# DAV-Verbandsausschuss: Aktuelle Infos



## Thomas9904 (11. Juli 2012)

Vorabveröffentlichung Magazin August 2012



> *DAV-Verbandsausschuss: Aktuelle Infos​*Nach der Verbandsausschusssitzung des DAV von vor 3 Wochen war ja bisher weder der DAV-Bund noch einer der DAV-Landesverbände willens oder in der Lage, die Angler darüber zu informieren, was da eigentlich besprochen und beschlossen wurde.
> 
> Meines Wissens wurden die Beschlüsse auch nicht in den Gremien der DAV-Landesverbände veröffentlicht und/oder diskutiert.
> 
> ...


----------



## Thomas9904 (11. Juli 2012)

*AW: DAV-Verbandsausschuss: Aktuelle Infos*

PS:
Heute treffen sich ja die VDSFler (Präsidium Bund und Landesverbände) - wenn die clever sind, nehmen sie die Aufgabe des DAV schnell an, und führen so die Auflösung des DAV und den Übertritt in den VDSF schnell durch..

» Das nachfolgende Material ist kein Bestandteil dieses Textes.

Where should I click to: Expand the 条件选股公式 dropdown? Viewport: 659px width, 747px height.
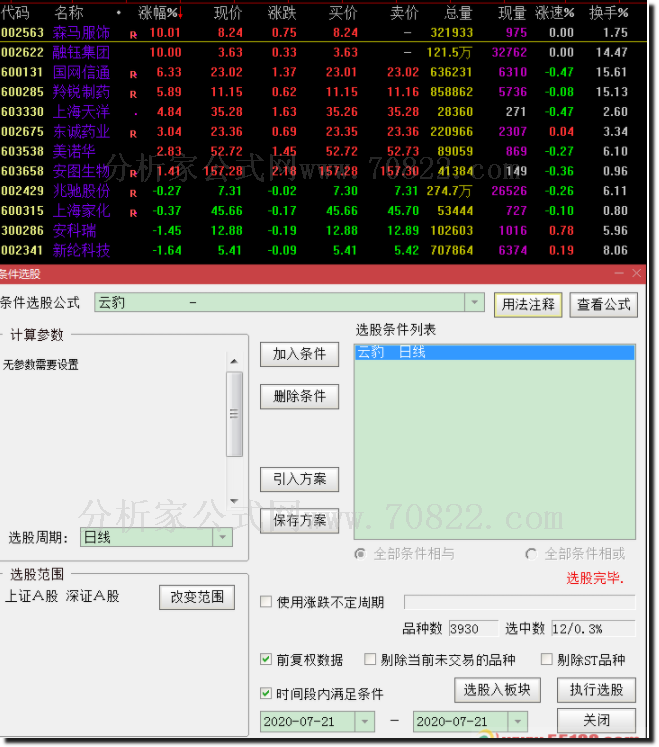(473, 303)
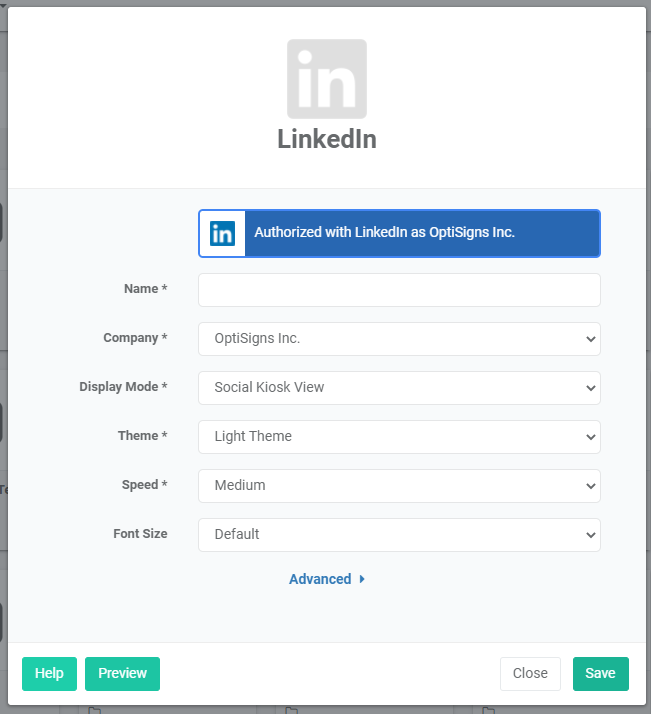Open the Speed dropdown set to Medium
This screenshot has height=714, width=651.
399,486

Mal sehen, ob wir da dann im Laufe der Zeit auch wieder Infos kriegen...


----------



## Ralle 24 (12. Juli 2012)

*AW: DAV-Verbandsausschuss: Aktuelle Infos*

Wer erwartet hat, dass wir in unseren Mahnungen und Befürchtungen endlich mal von der Realität widerlegt werden, wird erneut enttäuscht sein. 

Es läuft alles haargenau auf das hinaus, was wir seit Monaten anklagen und prognostizieren.

Und die Masse der DAV-Angler schweigt und lässt geschehen, wie in den 80ern die Masse der VDSF-Angler geschwiegen und geschehen lassen hat. 

Bye-bye Gewässerpool, Auf Nimmerwiedersehen ihr (noch) herrlichen Zustände in den Neuen Bundesländern.

Und auch da werden wir, wie bisher in allen Belangen, am Ende Recht behalten. 

Leider !


----------